Ein Jahrzehnt lang pachtet der Tus Stuttgart das Häuschen auf der Waldau schon. Damit ist vielleicht bald Schluss. Foto: privat

Der Treffpunkt nahe des Fernsehturms in Stuttgart-Degerloch hat die Corona-Zeit nicht überstanden. Nun wird ein neuer Pächter gesucht. Und es gibt auch schon erste Interessenten...

Degerloch - Es ist ein Hingucker, das runde, mit Backsteinen gemauerte Gebäude und oben drauf zwei aneinandergeschmiegte Spitzdächer. Seit einem Jahrzehnt pachtet der Tus Stuttgart das Häuschen von der Stadt Stuttgart. Es befindet sich neben dem Haus auf der Waldau an der Haltestelle Königsträßle; „tus-Treff“ heißt der Kiosk, den der Sportverein aufgezogen hat.

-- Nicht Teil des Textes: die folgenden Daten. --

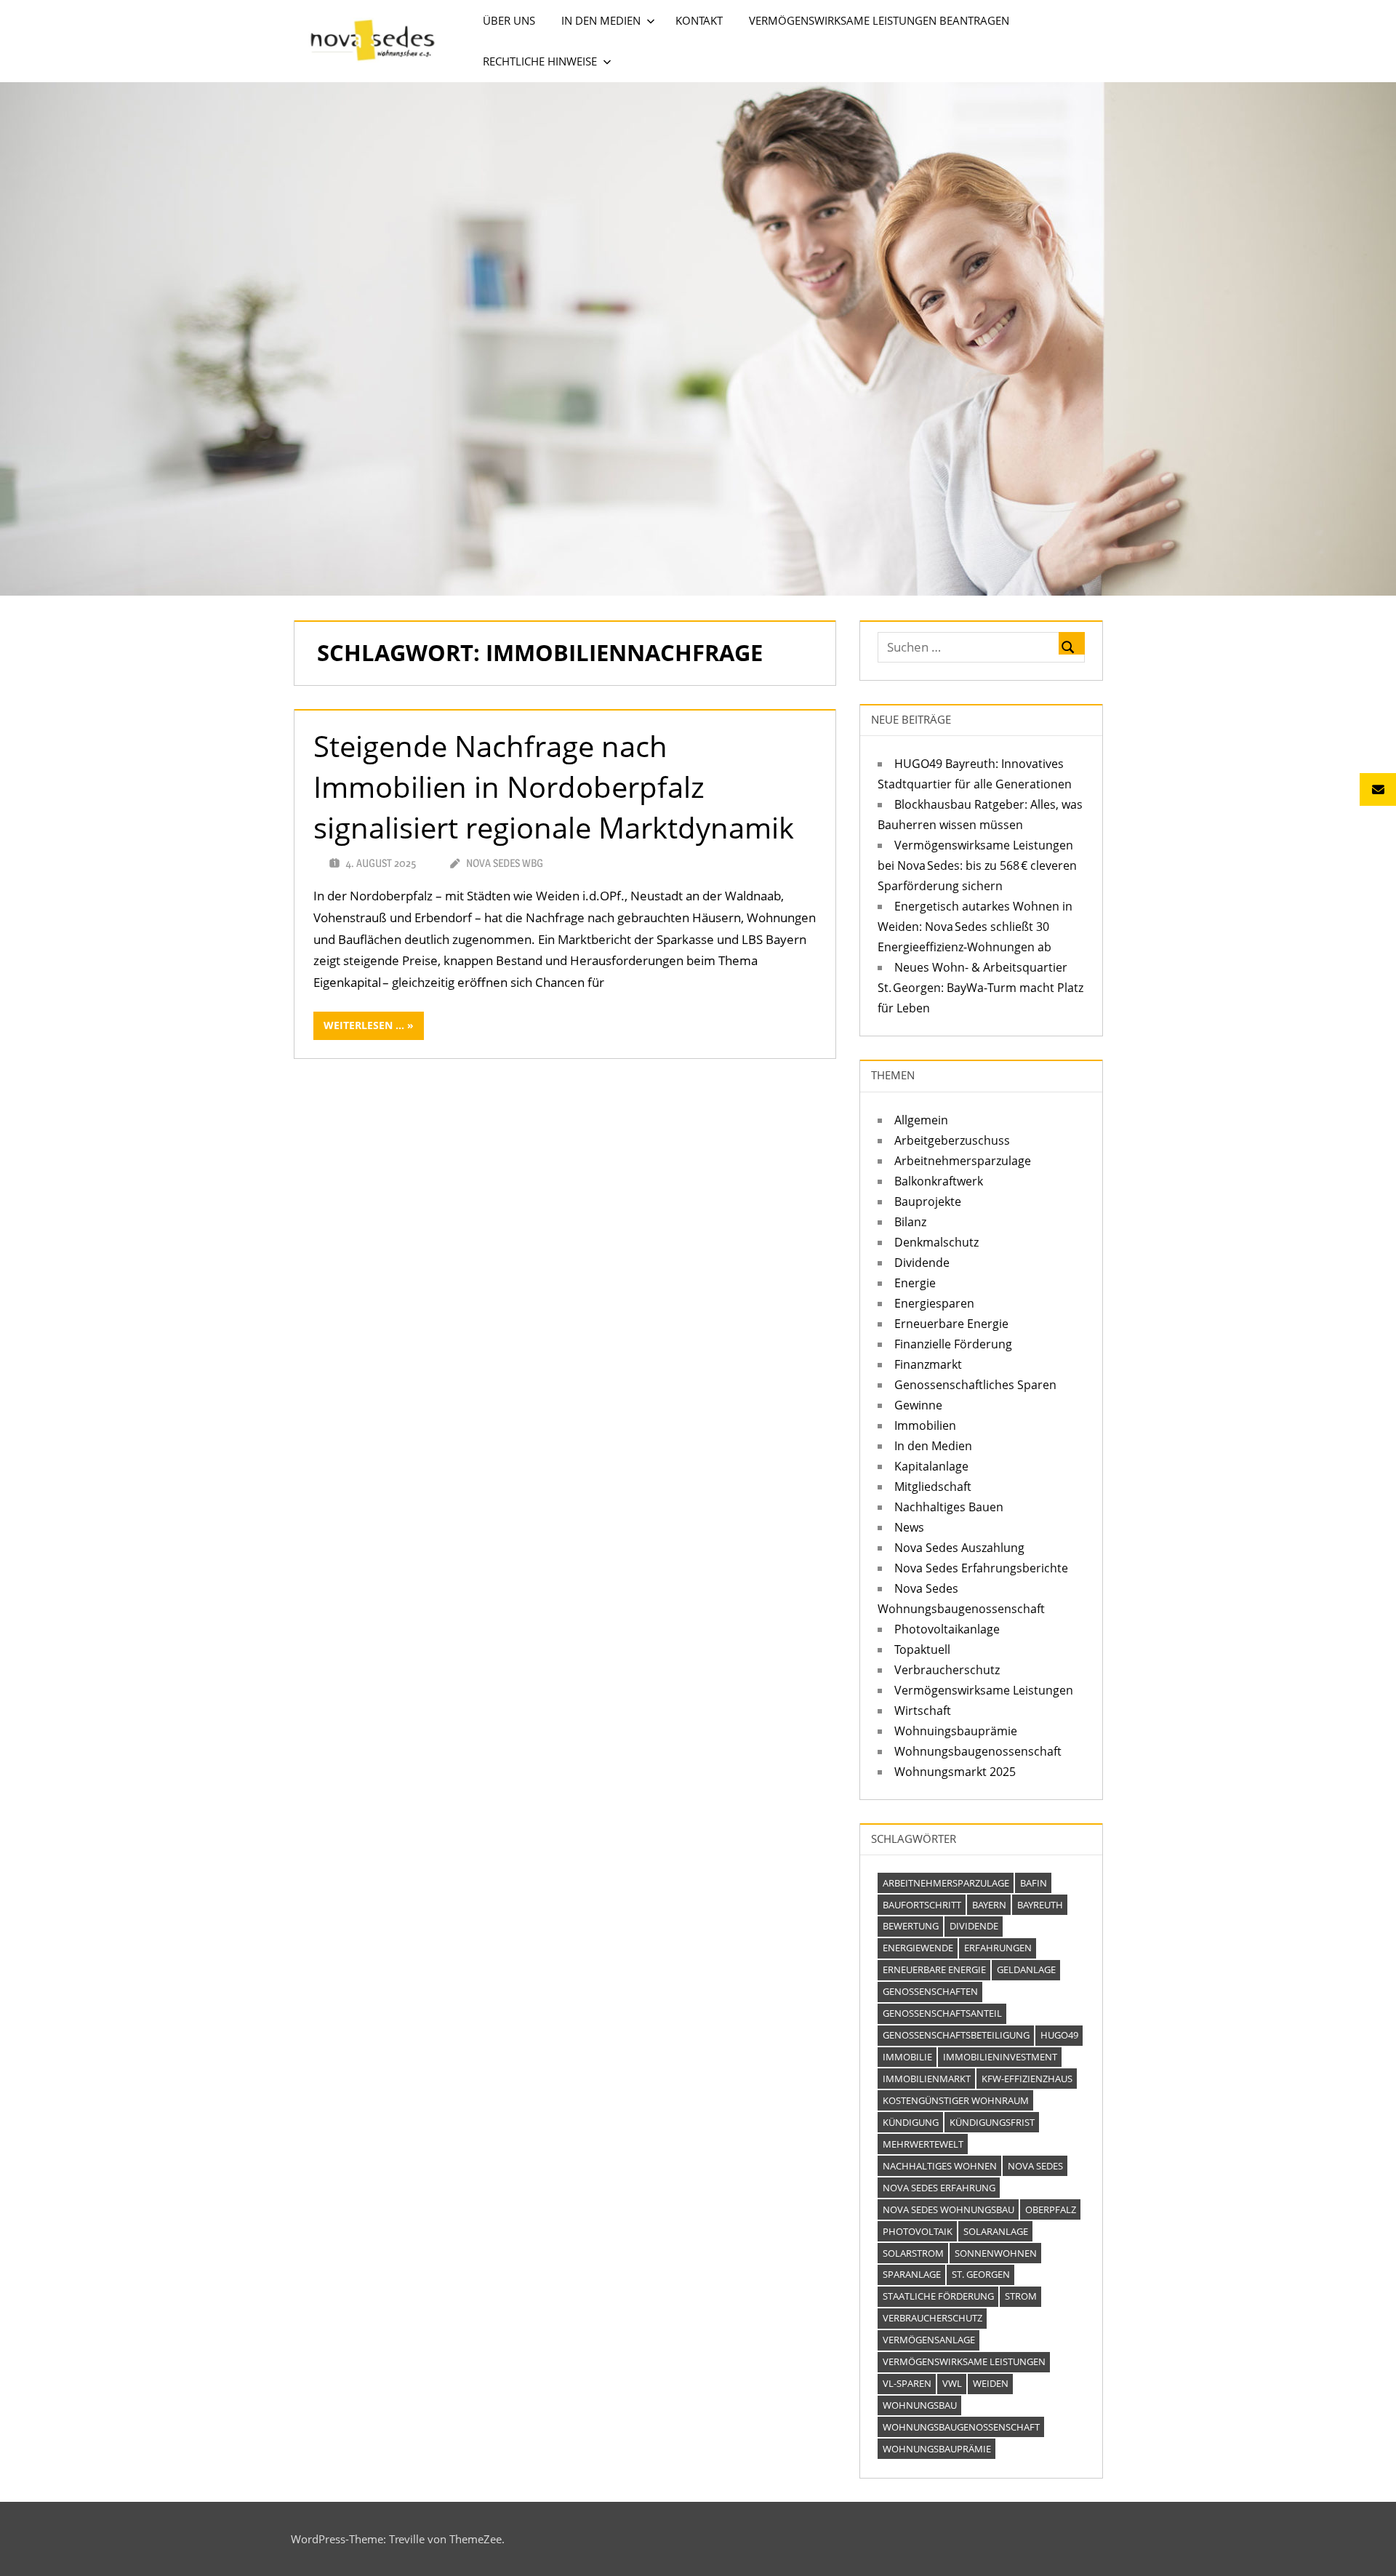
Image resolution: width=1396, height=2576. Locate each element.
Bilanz (910, 1222)
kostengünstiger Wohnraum (956, 2100)
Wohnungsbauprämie (937, 2448)
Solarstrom (913, 2253)
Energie (915, 1283)
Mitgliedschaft (932, 1487)
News (909, 1527)
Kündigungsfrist (992, 2122)
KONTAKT (699, 20)
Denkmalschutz (936, 1242)
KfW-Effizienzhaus (1027, 2078)
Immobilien (925, 1425)
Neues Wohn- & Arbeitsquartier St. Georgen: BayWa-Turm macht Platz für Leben (980, 987)
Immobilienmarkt (927, 2078)
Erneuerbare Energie (951, 1324)
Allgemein (921, 1120)
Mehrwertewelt (923, 2144)
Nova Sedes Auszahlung (959, 1548)
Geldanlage (1026, 1969)
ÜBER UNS (509, 20)
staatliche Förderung (938, 2296)
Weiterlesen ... (364, 1025)
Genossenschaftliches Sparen (975, 1385)
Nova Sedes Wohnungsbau (948, 2209)
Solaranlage (995, 2231)
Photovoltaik (917, 2231)
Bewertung (911, 1925)
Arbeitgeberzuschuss (952, 1140)
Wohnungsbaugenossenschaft (978, 1751)
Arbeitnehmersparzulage (962, 1161)
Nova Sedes (1035, 2165)
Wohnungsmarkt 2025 (955, 1772)
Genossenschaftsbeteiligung (956, 2034)
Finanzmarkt (928, 1364)
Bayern (989, 1904)
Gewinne (918, 1405)
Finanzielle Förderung (953, 1344)
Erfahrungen (998, 1947)
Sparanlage (912, 2274)
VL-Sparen (907, 2383)
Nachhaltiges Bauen (948, 1507)
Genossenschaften (930, 1991)
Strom (1021, 2296)
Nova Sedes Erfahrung (939, 2187)
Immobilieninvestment (1000, 2056)
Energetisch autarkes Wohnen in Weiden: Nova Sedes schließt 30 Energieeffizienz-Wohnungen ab (975, 926)
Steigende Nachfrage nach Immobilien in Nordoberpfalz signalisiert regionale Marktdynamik (553, 786)
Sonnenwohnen (996, 2253)
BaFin (1033, 1882)
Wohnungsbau (920, 2405)
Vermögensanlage (929, 2339)
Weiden (990, 2383)
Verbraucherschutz (947, 1670)
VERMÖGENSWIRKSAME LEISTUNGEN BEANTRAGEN (879, 20)
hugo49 (1059, 2034)
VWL (952, 2383)
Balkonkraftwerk (938, 1181)
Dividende (922, 1263)
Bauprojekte (927, 1201)
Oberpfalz (1050, 2209)
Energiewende (918, 1947)
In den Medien (933, 1446)
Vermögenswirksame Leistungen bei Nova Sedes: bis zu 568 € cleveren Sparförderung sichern (977, 865)
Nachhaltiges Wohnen (940, 2165)
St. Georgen (981, 2274)
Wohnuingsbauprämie (955, 1731)
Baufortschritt (922, 1904)
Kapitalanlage (931, 1466)
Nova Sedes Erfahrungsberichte (981, 1568)
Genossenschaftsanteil (942, 2013)
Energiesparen (934, 1303)
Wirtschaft (922, 1711)
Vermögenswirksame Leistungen (983, 1690)
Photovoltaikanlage (947, 1629)
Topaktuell (922, 1649)
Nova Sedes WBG (504, 863)
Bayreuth (1040, 1904)
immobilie (907, 2056)
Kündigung (911, 2122)
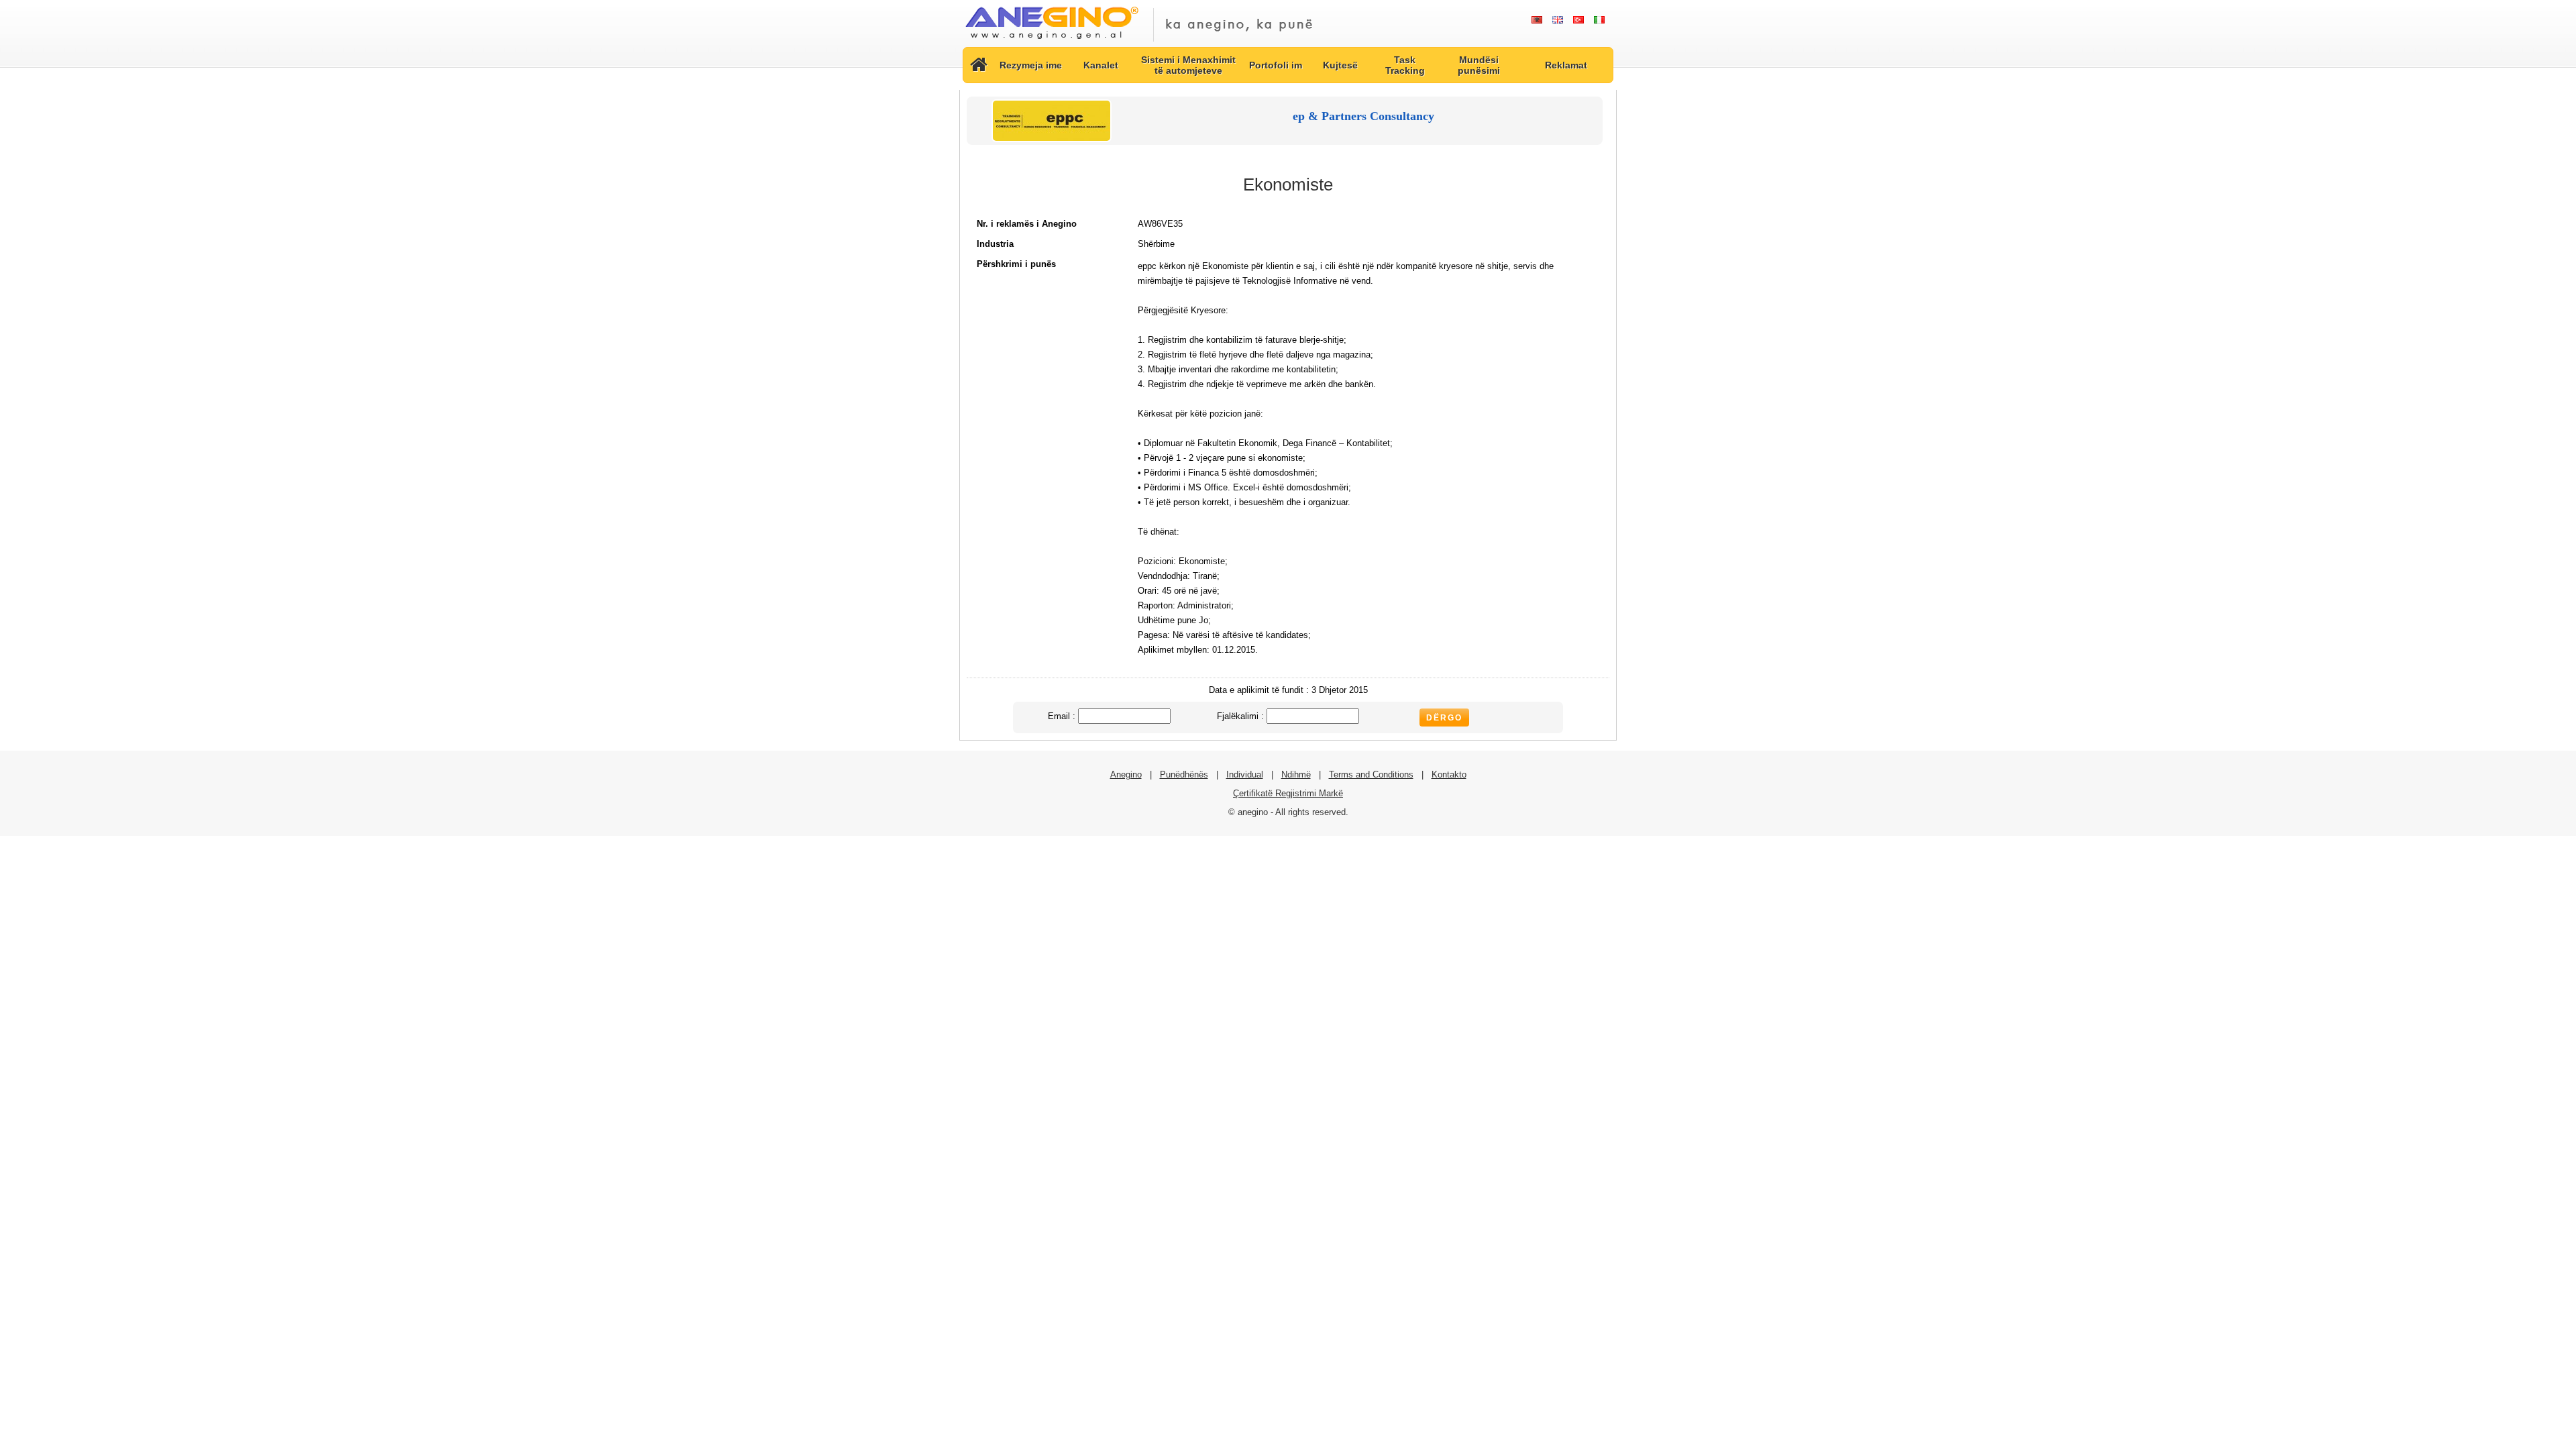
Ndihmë (1296, 774)
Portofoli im (1275, 65)
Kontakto (1449, 774)
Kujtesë (1340, 65)
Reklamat (1566, 65)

Man bekam hier aber nicht nur Zeitungen, Zigaretten und einen Lotto-Service, sondern auch etwas zu essen. Belegte Brötchen, vielleicht mal Saitenwürstle, eben Kleinigkeiten, vor dem Kiosk luden Tische und Stühle zum Verweilen ein. Mit dem Lockdown hat der Tus-Treff seine Türen abgesperrt – und wird sie nicht wieder aufmachen, wie Thomas Frey, der tus-Vorstand, nun mitteilt.

Das war nicht von Anfang an klar. Zu Beginn der Corona-Zeit habe man vereinsintern noch überlegt, ob zumindest der Kiosk offenbleiben sollte. Allerdings waren die Mitarbeiter in Kurzarbeit, der Aufwand habe in keinem Verhältnis zum Nutzen gestanden. „Also haben wir gesagt, dann fahren wir den Tus-Treff komplett runter“, erzählt Frey. Kühltruhen wurden abgetaut, gelagerte Lebensmittel unter den Vereinsmitgliedern verteilt.

Im Sommer habe man sich dann entschieden, den Kiosk komplett aufzugeben. „Der Betrieb war schon länger defizitär“, sagt Frey. Der vom Verein geplante Treffpunkt habe nicht den Umsatz gebracht, den es gebraucht hätte, um weiterzumachen. Zudem sei die Leitungsperson im Sommer abgesprungen, weil sie sich beruflich neu orientiert habe.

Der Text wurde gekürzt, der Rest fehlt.